“Fear is felt by writers at every level. Anxiety accompanies the first word they put on paper and the last.”
― Ralph Keyes,
Fear isn't something we talk about a lot in terms of creative process. But it can keep us from following our dreams for years, even lifetimes. And that's a real shame.
Because, at the end of your life, you don't want to have big regrets.
I never wrote that novel I dreamed of.
I never published a short story.
I never wrote down that children's story.
I never followed my dream of writing.
I've heard lots of people say some variation of this. You probably have, too. The good news is, it is virtually never too late to follow your dream.
Don't believe me? Check out these late bloomers:
Grandma Moses began to paint seriously at the age of 78.
Laura Ingalls Wilder didn't publish Little House on the Prairie until she was 64.
Frank McCourt was 66 when he published the Pulitzer-prize winning Angela's Ashes.
Millard Kaufman published his first novel, Bowl of Cherries, at the age of 90.
Anna Sewell published Black Beauty when she was 57.
Richard Adams published Watership Down at 53.
James Michener was 40 when he published South Pacific.
(He went on to write 40 more books before he died at the age of 90.)
What the heck are we so afraid of?
We fear that we aren't good enough, no matter how much others tell us that we are.
We fear that we can't "make it" as a writer.
We fear that no one will want to hear what we have to say.
We fear that it has all been said before.
We fear that it will be too hard.
We fear that others will be disappointed if we follow our dreams.
Look, I'm not suggesting that you ditch the day job to write the great American novel. The truth is that the majority of us had better keep a day job as long as we can, even after publishing that first, second, or third novel.
For most people, writing just doesn't pay what it used to.
Luckily, writing is something you can work into your life no matter what you are doing. If it is your passion, and you are disciplined, before you know it writing will be an important part of your life. And when you have passion AND discipline, success follows. It simply does. Will you become rich? Financially speaking, probably not. But will writing enrich your life?

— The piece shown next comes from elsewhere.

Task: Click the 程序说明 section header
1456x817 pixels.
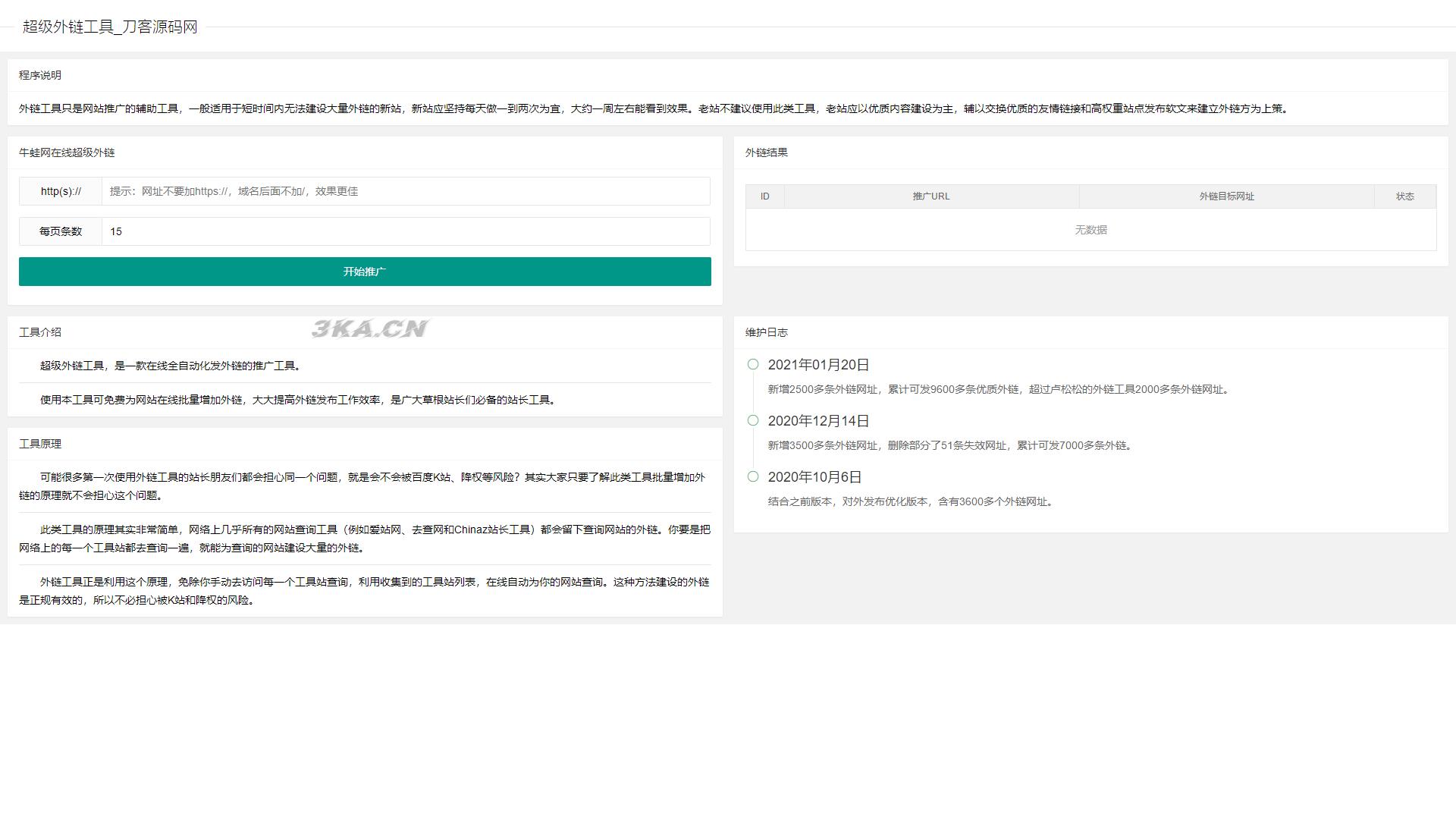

And never forget what writer Kimberly Turner has to say about the matter:
Here's what we need to remember: We are writers. Not Olympic gymnasts. Not runway models. Not strippers. We don't need to cash out at age 20. We've got plenty of time to master our craft, ditch some manuscripts that don't work, get rejected, and start again. We've even got time to build another career that's altogether unrelated to writing, decide that it's not right for us, change direction, and become successful in publishing. As long as we can move our fingers on the keys, we still stand a chance at making our authorial dreams come true.